Good governance is the process of measuring how public institutions conduct public affairs and manage public resources and guarantee the realization of human rights in a manner essentially free of abuse and corruption and with due regard for the rule of law. Governance is "the process of decision-making and the process by which decisions are implemented (or not implemented)". Governance in this context can apply to corporate, international, national, or local governance as well as the interactions between other sectors of society.

The concept of "good governance" thus emerges as a model to compare ineffective economies or political bodies with viable economies and political bodies. The concept centers on the responsibility of governments and governing bodies to meet the needs of the masses as opposed to select groups in society. Because countries often described as "most successful" are liberal democratic states, concentrated in Europe and the Americas, good governance standards often measure other state institutions against these states. Aid organizations and the authorities of developed countries often will focus the meaning of "good governance" to a set of requirements that conform to the organization's agenda, making "good governance" imply many different things in many different contexts.

In politics

Good governance in the context of countries is a broad term, and in that regards, it is difficult to find a unique definition. According to Fukuyama (2013), there are two dimensions to qualify governance as good or bad: the capacity of the state and the bureaucracy's autonomy. They both complement, in the sense that when the state is more capable, for instance through the collection of taxes, there should be more autonomy because the bureaucrats are able to conduct things well without being instructed with a lot of details. In less capable states, however, less discretion and more rules setting are desirable.

Another way to think about good governance is through outcomes. Since governments carry out with goals like the provision of public goods to its citizens, there is no better way to think about good governance other than through deliverables, which are precisely the one demanded by citizens, like security, health, education, water, the enforcement of contracts, protection to property, protection to the environment and their ability to vote and get paid fair wages.

Similarly, good governance might be approximated with provision of public services in an efficient manner, higher participation given to certain groups in the population like the poor and the minorities, the guarantee that citizens have the opportunity of checks and balances on the government, the establishment and enforcement of norms for the protection of the citizens and their property and the existence of independent judiciary systems.

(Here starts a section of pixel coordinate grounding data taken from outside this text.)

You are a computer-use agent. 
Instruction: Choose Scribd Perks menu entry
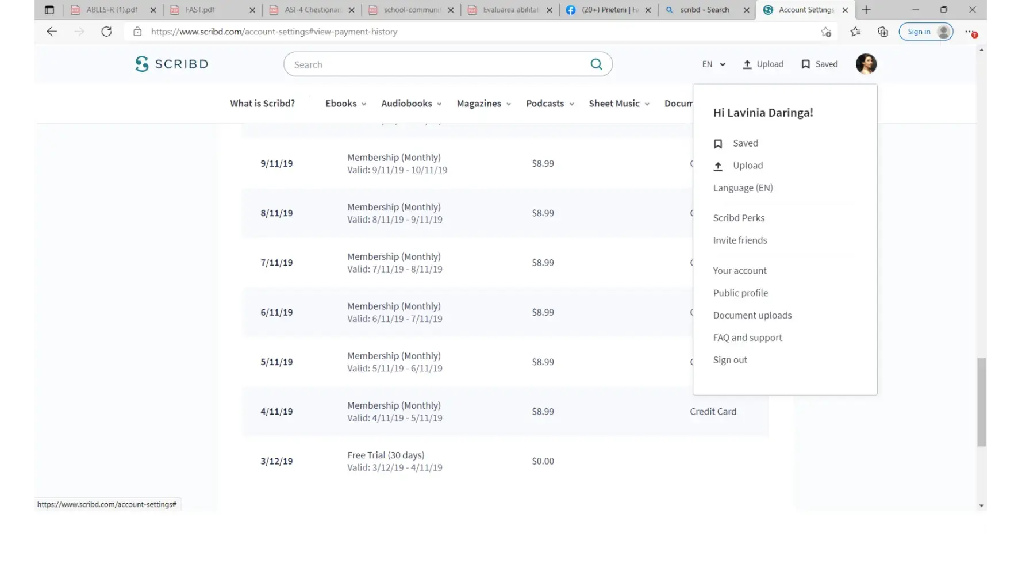739,218
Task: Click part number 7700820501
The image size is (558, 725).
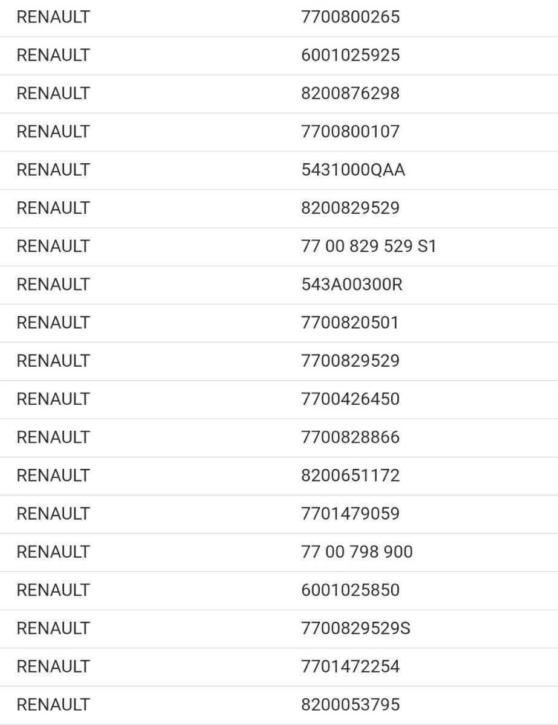Action: coord(350,322)
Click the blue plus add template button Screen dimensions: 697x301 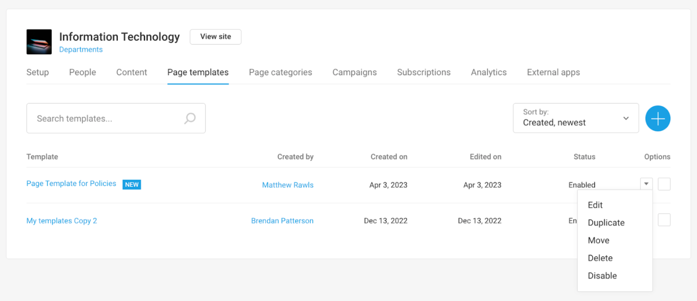(x=657, y=118)
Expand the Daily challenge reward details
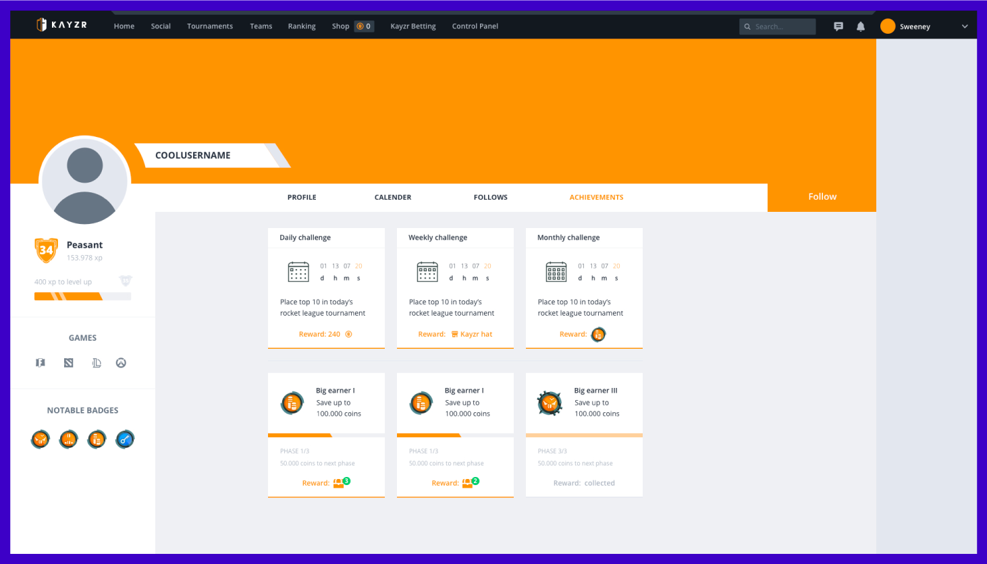The width and height of the screenshot is (987, 564). 326,334
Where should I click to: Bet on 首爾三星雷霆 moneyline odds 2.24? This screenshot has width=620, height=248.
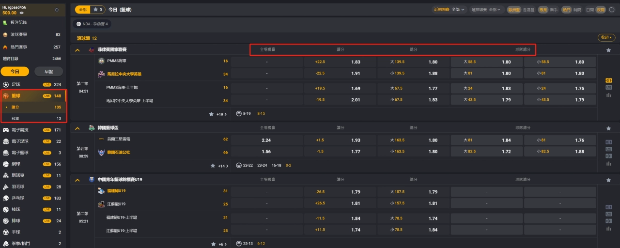(266, 140)
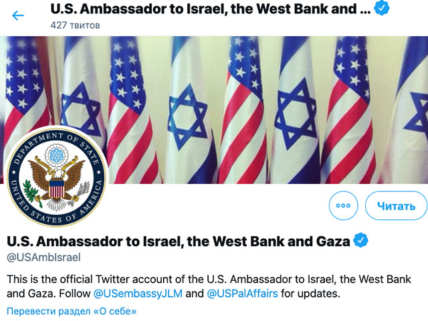
Task: Click bio sentence starting 'This is the official'
Action: pos(209,286)
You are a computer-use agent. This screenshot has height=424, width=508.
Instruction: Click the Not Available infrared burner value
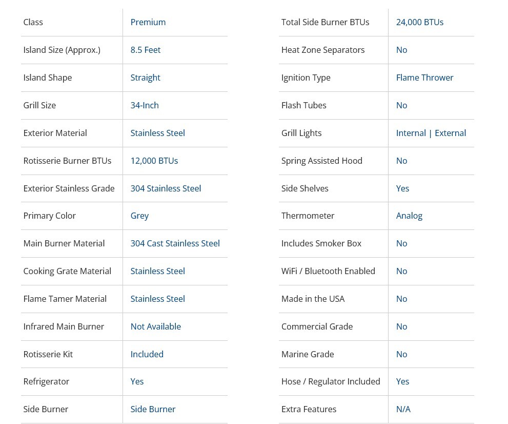tap(155, 326)
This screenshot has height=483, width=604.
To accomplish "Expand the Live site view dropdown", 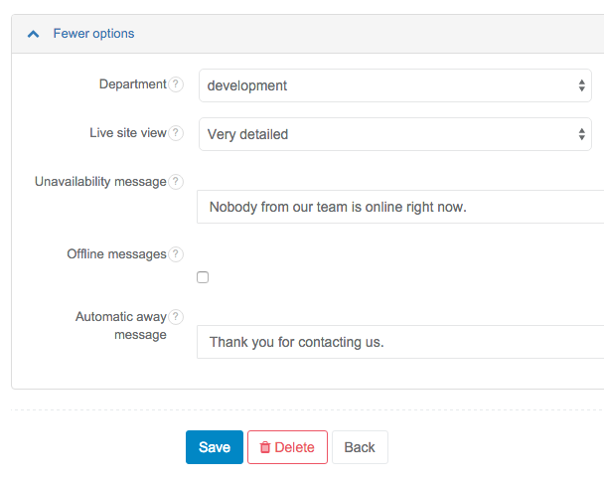I will pyautogui.click(x=395, y=134).
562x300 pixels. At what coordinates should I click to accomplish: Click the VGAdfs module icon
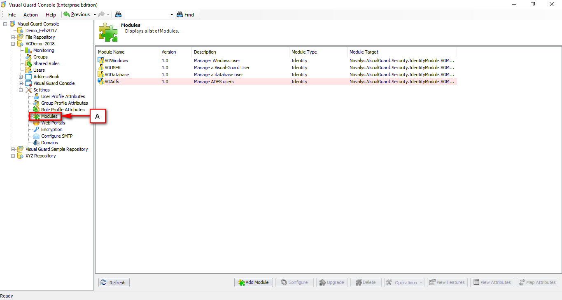tap(101, 82)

Lawson (2011) in his review of Rothstein's book "The quality of government: corruption, social trust, and inequality in international perspective" mentions that the author relates good governance to the concept of impartiality, which is basically when the bureaucrats perform their tasks following the public interest rather than their self-interest. Lawson differs with him in that this impartial application of law ignores important factors like the economic liberalism, which matters due to its relation with economic growth.

According to Bo Rothstein and Jan Teorell, the key characteristic of good governance is the impartiality of government institutions.

In business 
In corporate affairs, good governance can be observed in any of the following relationships:

 between governance and corporate management
 between governance and employee standards
 between governance and corruption in the workplace

The meaning of good governance in regards to corporate sectors varies between actors. Legislation has been enacted in an attempt to influence good governance in corporate affairs. In the United States, the Sarbanes–Oxley Act of 2002 set up requirements for businesses to follow. Whistleblowing has also been widely used by corporations to expose corruption and fraudulent activity.

Reform and standards
Three institutions can be reformed to promote good governance: the state, the private sector and civil society. However, among different cultures, the need and demand for reform can vary depending on the priorities of that country's society. A variety of country level initiatives and international movements put emphasis on various types of governance reform. Each movement for reform establishes criteria for what they consider good governance based on their own needs and agendas. The following are examples of good governance standards for prominent organizations in the international community.

United Nations
The United Nations (UN) is playing an increasing role in good governance. According to former UN Secretary-General Kofi Annan, "Good governance is ensuring respect for human rights and the rule of law; strengthening democracy; promoting transparency and capacity in public administration." To implement this, the UN follows eight principles:

 Participation – People should be able to voice their own opinions through legitimate immediate organizations or representatives.
 Rule of Law – Legal framework should be enforced impartially, especially on human right laws.
 Consensus Oriented – Mediates differing interests to meet the broad consensus on the best interests of a community.
 Equity and Inclusiveness – People should have opportunities to improve or maintain their well-being. 
 Effectiveness and Efficiency – Processes and institutions should be able to produce results that meet the needs of their community while making the best of their resources.
 Accountability – Governmental institutions, private sectors, and civil society organizations should be held accountable to the public and institutional stakeholders.
 Transparency – Information should be accessible to the public and should be understandable and monitored.
 Responsiveness – Institutions and processes should serve all stakeholders.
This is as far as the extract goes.